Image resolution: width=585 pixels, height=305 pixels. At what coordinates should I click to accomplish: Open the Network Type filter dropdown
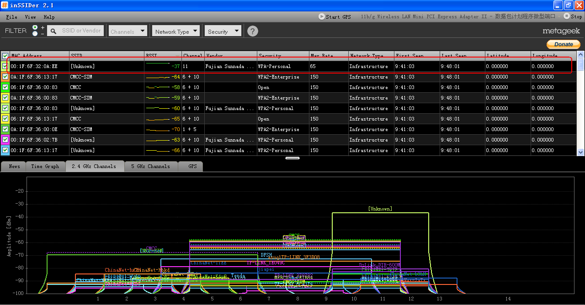[x=176, y=31]
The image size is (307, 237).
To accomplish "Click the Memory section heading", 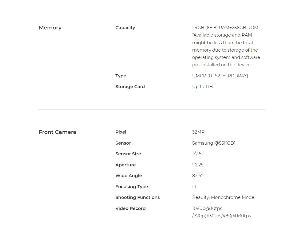I will 50,28.
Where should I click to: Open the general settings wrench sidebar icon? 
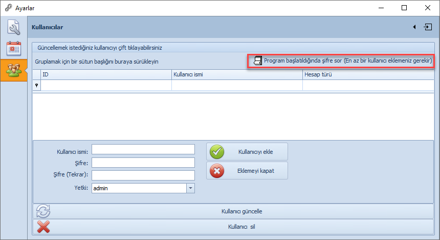click(x=13, y=27)
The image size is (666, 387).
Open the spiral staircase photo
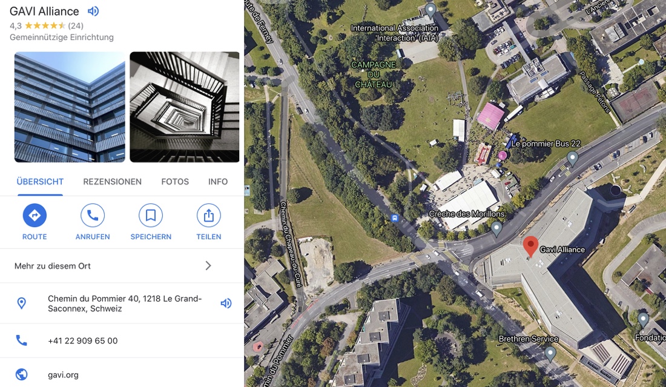point(184,107)
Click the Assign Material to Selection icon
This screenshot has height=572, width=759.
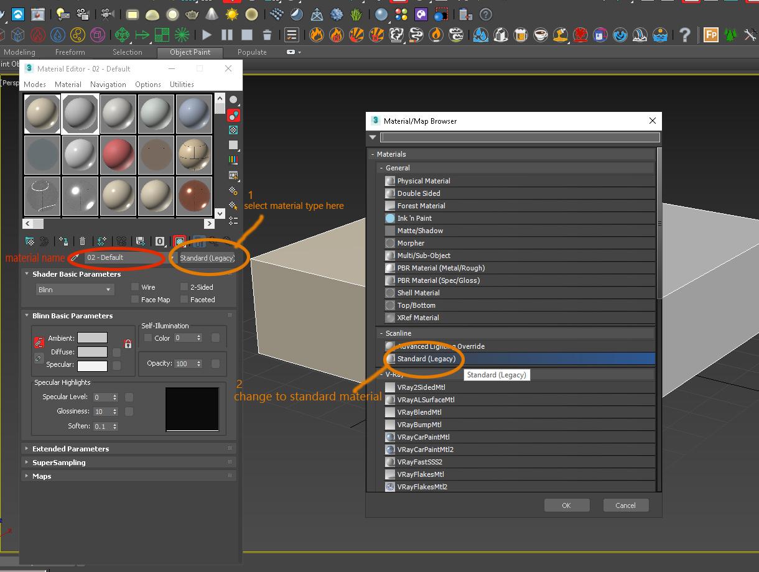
============
WHAT TO PRODUCE
Give again the lines from the line that contains "Where should I" through the last line of the material above, exactly and with both ends included. Omit the pictures.

OUTPUT OF THE TASK
Where should I click to: Open the general settings wrench sidebar icon? 
click(x=13, y=27)
The image size is (666, 387).
Open the spiral staircase photo
point(184,107)
Click the Assign Material to Selection icon
This screenshot has height=572, width=759.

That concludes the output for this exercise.